ASSIGNMENT —
Exact copies of the lines from the one with "Given: Select the Conc (mg/g) column header" through the last line of the entries, and no pictures, make up the answer.

THE INPUT —
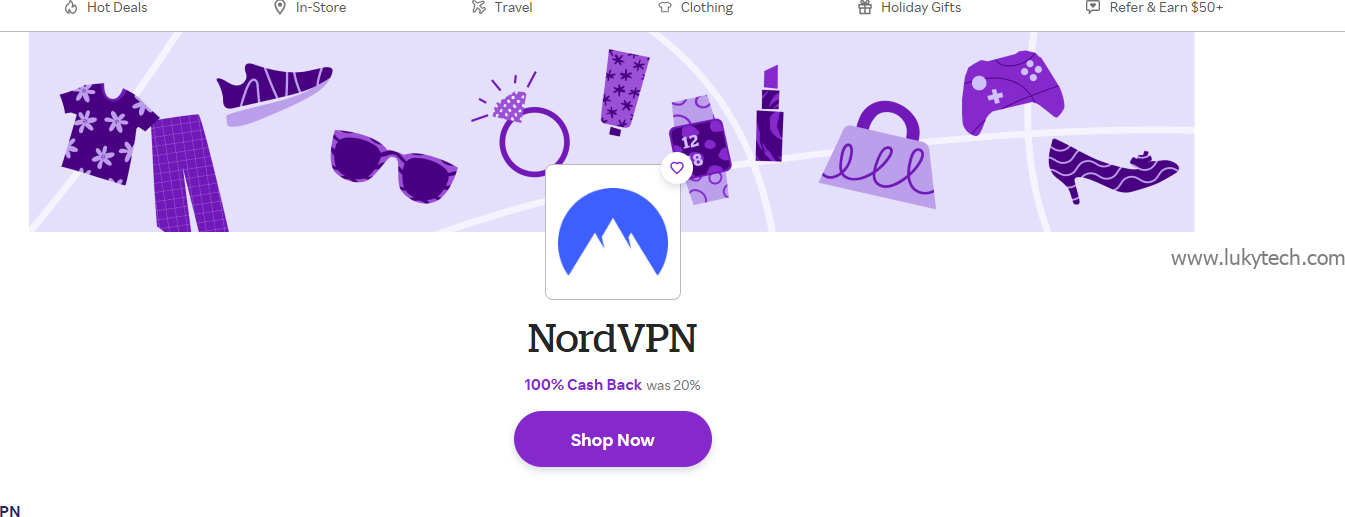Click the shirt icon beside Clothing

(x=664, y=7)
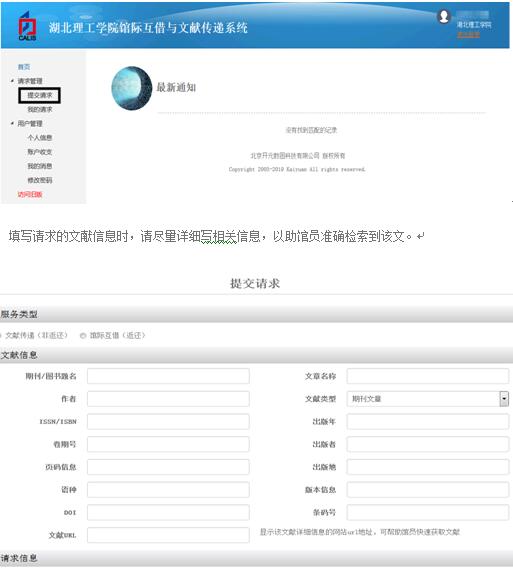The height and width of the screenshot is (572, 513).
Task: Click the 文章名称 input field
Action: tap(428, 376)
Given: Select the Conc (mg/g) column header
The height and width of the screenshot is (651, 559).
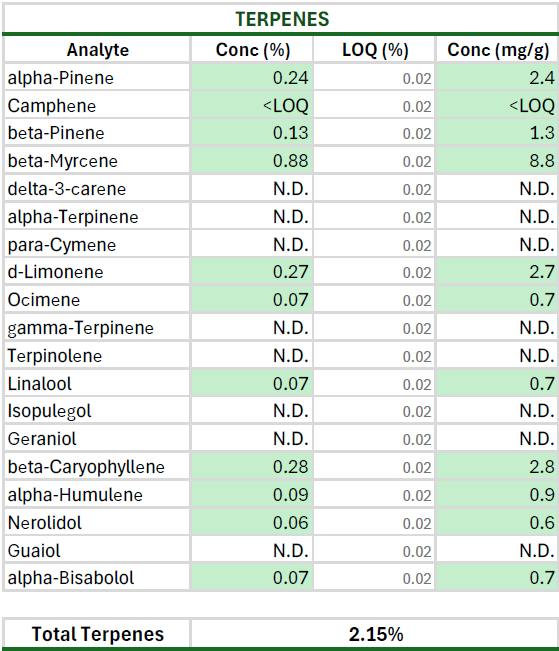Looking at the screenshot, I should (x=497, y=50).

RESPONSE BOX —
Given: Select the Conc (mg/g) column header
The height and width of the screenshot is (651, 559).
Looking at the screenshot, I should (x=497, y=50).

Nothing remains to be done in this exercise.